Интереснейшими этих персонажей в исполнении Акунина не назовешь. Порфирий Петрович этакий ловкий детектив, русский Холмс, никакими психологическими изысками не блещет. Свидригайлов превратился у Акунина в купчину-маньяка, придумавшего примитивнейшую теорийку по типу «за одного битого двух небитых дают». Просты как пять пальцев и Раскольников с Мармеладовой, и сам Достоевский, выставленный Акуниным занудным писакой с вечно протянутой рукой, мучающимся подобно своим «бедным людям», в общем, Достоевским, «которого мы не знаем». Акунин ловит читателя на ту же детективную наживку: «кто убийца?». И опять разочаровывает ответом – нелепой душеспасительной арифметикой. Вот и все бури душевные. Кстати, объяснение мотива действий Свидригайлова и Олега (злого гения современного романа) одно и то же, схематично снимающее все несостыковки и сильно упрощающее задачу – это безумие маньяка. Сумасшедшие люди, что с них взять!? Персонажи выстроены по одной схеме: там, в прошлом, сумасшедший Свидригайлов, тут, в настоящем, не менее безумный Олег. Там – неподкупный следователь Порфирий Петрович, тут – порядочный Ника Фандорин. Там – забитая Соня Мармеладова, тут – глуповатая нимфетка Саша. Если в «Теорийке» среди подозреваемых один сумасшедший Раскольников, то в FM психов хоть отбавляй (не зря одним из основных мест действия выведен сумасшедший дом).

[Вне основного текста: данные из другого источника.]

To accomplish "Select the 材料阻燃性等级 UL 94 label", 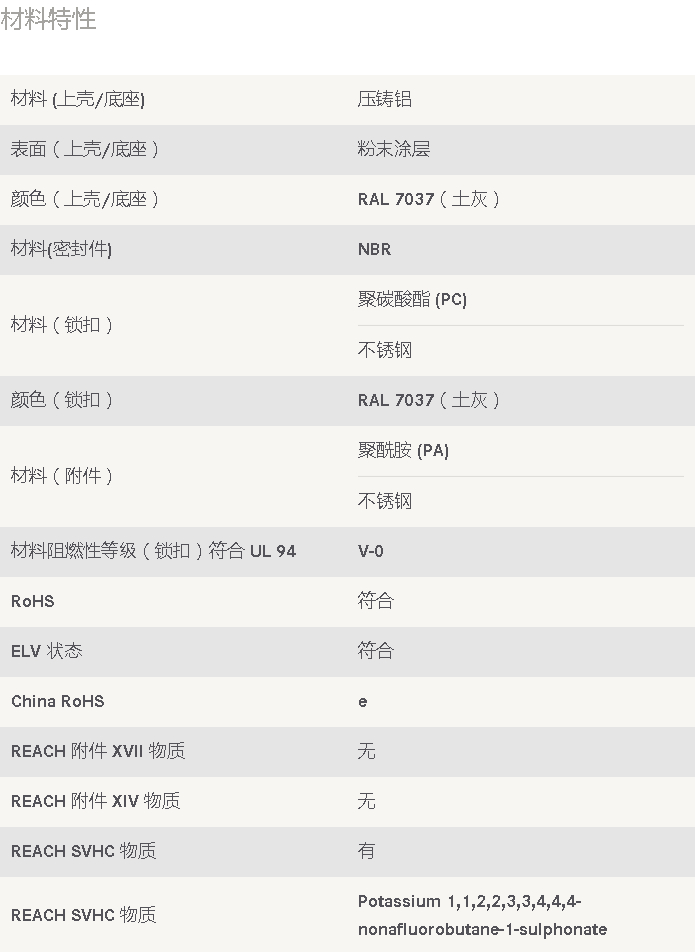I will [154, 551].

Но все же стиль изложения современных коллизий у Акунина меняется. Хочешь быть современным – языком провинциального детектива не отделаешься. Фирменный акунинский стиль а-ля модерн с современностью не работает. Видимо, поэтому уже с первых страниц «Ф.М.» постоянно хочется взглянуть на обложку и еще раз убедиться: кого же все-таки читаешь – Акунина или Пелевина. Пелевинские приемы в «Ф.М.» употребляются с особым смаком. Взять хотя бы то же название. Не говоря уже о культовых образах и мифах поп-культуры, сленге, метаморфозах-преображениях со сменой костюмов, декораций, а главное, сущностей с двойным дном, фальсификациях, психоанализе, обнаружении тайной эротомании, педофилии, сумасшедших психопатологических теориях, мифогероях а-ля капитан Копейкин, заговоренных депутатах, оборотнях в погонах, транссексуалах и людях-трансформерах и еще черт знает о чем. Чего только нет в этой книжке с картинками! Все эти заимствованные коды, кренделя и пируэты – игра в «Хазарский словарь», составление очередной акунинской мозаики, интеллектуальный формализм, воздвижение хохломских замков из воздуха. Но все же Акунин не Пелевин. Пелевин берет интеллектуальным содержанием, смыслообразованиями, хотя не редко и повторяется. А Акунина вроде и читаешь с не меньшим влечением: что же будет дальше? Какие еще позиции и позы примет автор? А закроешь книгу – будто ничего и не было.